The old neighbourhoods around the Acropolis, the historical heart of Athens, were already a few centuries old when Christ walked the earth. Wander through the fascinating little streets of pastel-coloured buildings and every few blocks you’re bound to stumble across a wall or monument that’s more than 2000 years old. There’s very little fuss surrounding many of these ruins; they’re simply there, as they always have been.
All roads in the tangled web of Monastiraki, Plaka, Thissio, Koukaki, Makrigianni and Kolonaki neighbourhoods seem to eventually lead to the Acropolis, the citadel from which the Parthenon (and other temples) looms over the city. Construction of this Greek icon began in 447BC and it took nine years for the 6500 blocks of white marble to be cut and assembled. It’s surrounded by cranes and scaffolding – has been for years – as efforts are made to restore this mighty building.
I spent five days exploring the streets of Athens’ old neighbourhoods, brooding over the ruins as I sipped on strong Greek coffee and filled up on mousaka – and that didn’t feel like enough time. During winter this city, so full of character, is empty of the summertime crowds who flock here for a day or two before moving onto one of the islands, and Athens’ attractions feel open and unrushed. This sense of space invites contemplation and gives you the time to enjoy simply being there.

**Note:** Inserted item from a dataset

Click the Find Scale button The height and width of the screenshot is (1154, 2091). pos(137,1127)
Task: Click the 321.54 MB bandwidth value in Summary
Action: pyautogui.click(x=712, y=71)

It’s a city that I look forward to returning to. Not just to explore its vast history, but also to witness the birth of its future: so many creative people and places are emerging from the rubble of the economic crisis. Aware that the old economic system no longer works for them, young Greek people are finding new ways to make a living and Athens is becoming a hub of creative initiatives built around the collaboration of talents and resources. New life is being breathed into run-down buildings as they, in the same space and time, become cafes and art galleries and theatres and music venues. Graffiti artists are washing the old city with colour. Small bakeries are the new trend. Shop owners in quiet streets organise festivals to attract people to their spaces. Internet start-ups are blossoming. There is a pulling together of people; a pooling of resources; that sense of creation where before there was nothing.
It was while marvelling the enormous columns of the ruined Temple of Olympian Zeus that it all made sense to me: creation and destruction are inevitable cycles. This temple, designed to be the greatest in the ancient world, is a good example of that. Its construction began in the sixth century BC but the whims of political turmoil meant that it took more than 600 years to complete; it was ransacked for building materials in Medieval Athens and centuries later blasted by Turkish gunpowder. And yet, despite some being reincarnated into churches and mosques, 15 of the 104 columns still stand.
We now place so much value on ancient history and do what we can to preserve it, and rebuild it, and understand it all. But, I wonder, if we could send Zeus’s eagles 2500 years into the future, or if we could consult with the priestess Pythia, what words of wisdom would they bring us? What part of our present world would they urge us to take better care of? And, I wondered, what would it take for us to listen?